STATED PROBLEM – Copy out the lines below, swapping each "screenshot" for "image" and keeping everything else the same.

(Target position records)
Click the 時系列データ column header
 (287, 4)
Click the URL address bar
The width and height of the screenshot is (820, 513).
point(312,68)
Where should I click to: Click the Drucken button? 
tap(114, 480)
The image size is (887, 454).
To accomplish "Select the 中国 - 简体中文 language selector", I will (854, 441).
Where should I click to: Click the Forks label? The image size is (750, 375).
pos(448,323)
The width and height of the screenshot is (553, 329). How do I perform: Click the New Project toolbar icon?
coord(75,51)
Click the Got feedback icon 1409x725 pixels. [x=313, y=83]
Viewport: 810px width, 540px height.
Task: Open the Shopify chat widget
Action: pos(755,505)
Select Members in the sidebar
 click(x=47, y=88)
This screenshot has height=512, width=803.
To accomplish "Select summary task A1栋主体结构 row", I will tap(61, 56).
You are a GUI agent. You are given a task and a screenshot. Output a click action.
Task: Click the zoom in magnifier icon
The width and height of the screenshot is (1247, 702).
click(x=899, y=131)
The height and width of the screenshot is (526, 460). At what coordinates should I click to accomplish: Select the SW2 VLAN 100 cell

FINAL RESULT –
Click the 時系列データ column header
 (287, 4)
Click the URL address bar
The width and height of the image is (820, 513).
point(312,68)
Where should I click to: Click the Drucken button? 
tap(114, 480)
The image size is (887, 454).
To accomplish "Select the 中国 - 简体中文 language selector", I will (854, 441).
Where should I click to: Click the Forks label? The image size is (750, 375).
pos(448,323)
The width and height of the image is (553, 329). How do I perform: Click the New Project toolbar icon?
coord(75,51)
Click the Got feedback icon 1409x725 pixels. [x=313, y=83]
Viewport: 810px width, 540px height.
Task: Open the Shopify chat widget
Action: pos(755,505)
Select Members in the sidebar
 click(x=47, y=88)
This image has height=512, width=803.
To accomplish "Select summary task A1栋主体结构 row", I will tap(61, 56).
You are a GUI agent. You are given a task and a image. Output a click action.
Task: Click the zoom in magnifier icon
The width and height of the image is (1247, 702).
click(x=899, y=131)
The height and width of the image is (526, 460). At what coordinates should I click to accomplish: Select the SW2 VLAN 100 cell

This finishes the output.